[TEXT PASSAGE start]

WARNING: Couldn't understand key: primary_owners
You may safely ignore this warning. We will submit a patch to Shifter to suppress this warning if this feature gains traction.
Manipulating local image metadata

When Shifter pulls images from Docker Hub, it automatically transfers their medatata into the created Shifter images. With local images, we have to transfer such metadata manually. Shifter recognizes the following metadata entries: environment variables, working directory, and image entrypoint. You can set them when you import the image into Shifter or after the fact. Currently, to update image metadata you must have access to the SquashFS file.

Working directory
Image working directory can be set or changed by adding the "workdir" data field to the image import call:
"workdir" : "/some/path/in/image"
Its value must be an absolute path to a directory in the image. Note, that you have to use --workdir (-w) option without an argument to make Shifter switch to the working directory set by the image:
$ aprun ... shifter --workdir ...

[TEXT PASSAGE end]

SET PROBLEM A:
Decide whether each statement below agrees with the passage on Shifter image metadata, answering yes or no and quoting the words of the passage that settle it.
(i) Image metadata can be set only at the moment the image is imported into Shifter.
(ii) The "workdir" value may be given as a relative path.
(iii) At present, updating image metadata requires access to the SquashFS file.

[ENTRIES start]

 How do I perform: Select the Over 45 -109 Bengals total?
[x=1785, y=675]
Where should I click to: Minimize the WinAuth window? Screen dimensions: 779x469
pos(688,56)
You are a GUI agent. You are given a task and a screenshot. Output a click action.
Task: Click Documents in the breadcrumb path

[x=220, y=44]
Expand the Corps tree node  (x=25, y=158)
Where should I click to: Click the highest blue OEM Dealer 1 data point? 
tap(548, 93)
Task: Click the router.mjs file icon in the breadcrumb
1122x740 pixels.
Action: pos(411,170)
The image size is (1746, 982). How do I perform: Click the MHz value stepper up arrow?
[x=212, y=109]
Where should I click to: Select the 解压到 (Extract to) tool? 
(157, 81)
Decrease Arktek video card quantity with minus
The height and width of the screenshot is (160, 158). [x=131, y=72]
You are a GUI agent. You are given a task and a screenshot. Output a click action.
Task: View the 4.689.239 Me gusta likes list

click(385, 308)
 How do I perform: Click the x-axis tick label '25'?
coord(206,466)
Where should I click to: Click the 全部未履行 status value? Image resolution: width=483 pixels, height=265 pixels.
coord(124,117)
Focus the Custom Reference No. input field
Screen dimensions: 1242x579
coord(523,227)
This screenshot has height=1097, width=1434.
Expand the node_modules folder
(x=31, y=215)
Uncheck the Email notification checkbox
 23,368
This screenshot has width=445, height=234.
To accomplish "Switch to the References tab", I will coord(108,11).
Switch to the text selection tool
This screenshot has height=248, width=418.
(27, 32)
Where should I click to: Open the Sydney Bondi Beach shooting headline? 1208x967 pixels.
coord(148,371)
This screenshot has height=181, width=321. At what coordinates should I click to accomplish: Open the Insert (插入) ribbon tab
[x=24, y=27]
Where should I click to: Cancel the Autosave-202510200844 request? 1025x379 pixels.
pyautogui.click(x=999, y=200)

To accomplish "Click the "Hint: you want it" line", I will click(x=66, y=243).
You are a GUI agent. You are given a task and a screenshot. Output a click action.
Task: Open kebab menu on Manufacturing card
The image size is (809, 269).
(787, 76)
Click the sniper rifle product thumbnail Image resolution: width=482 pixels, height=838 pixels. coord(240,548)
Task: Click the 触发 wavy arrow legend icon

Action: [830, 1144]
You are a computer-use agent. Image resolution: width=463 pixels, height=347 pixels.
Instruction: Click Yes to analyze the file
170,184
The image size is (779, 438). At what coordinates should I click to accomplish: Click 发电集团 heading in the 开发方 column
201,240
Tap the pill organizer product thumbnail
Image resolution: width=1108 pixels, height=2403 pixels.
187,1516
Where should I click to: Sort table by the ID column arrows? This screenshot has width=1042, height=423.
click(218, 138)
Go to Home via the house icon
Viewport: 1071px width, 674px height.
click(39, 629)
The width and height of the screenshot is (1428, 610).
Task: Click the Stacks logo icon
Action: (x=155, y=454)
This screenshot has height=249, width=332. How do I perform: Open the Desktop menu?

[ENTRIES end]

SET PROBLEM B:
Duplicate the records from the line containing "Task: Click the 触发 wavy arrow legend icon" up to and including the final line of the records.

OUTPUT A:
(i) No: "You can set them when you import the image into Shifter or after the fact."
(ii) No: "Its value must be an absolute path to a directory in the image."
(iii) Yes: "Currently, to update image metadata you must have access to the SquashFS file."

OUTPUT B:
Task: Click the 触发 wavy arrow legend icon

Action: [830, 1144]
You are a computer-use agent. Image resolution: width=463 pixels, height=347 pixels.
Instruction: Click Yes to analyze the file
170,184
The image size is (779, 438). At what coordinates should I click to accomplish: Click 发电集团 heading in the 开发方 column
201,240
Tap the pill organizer product thumbnail
Image resolution: width=1108 pixels, height=2403 pixels.
187,1516
Where should I click to: Sort table by the ID column arrows? This screenshot has width=1042, height=423.
click(218, 138)
Go to Home via the house icon
Viewport: 1071px width, 674px height.
click(39, 629)
The width and height of the screenshot is (1428, 610).
Task: Click the Stacks logo icon
Action: (x=155, y=454)
This screenshot has height=249, width=332. How do I perform: Open the Desktop menu?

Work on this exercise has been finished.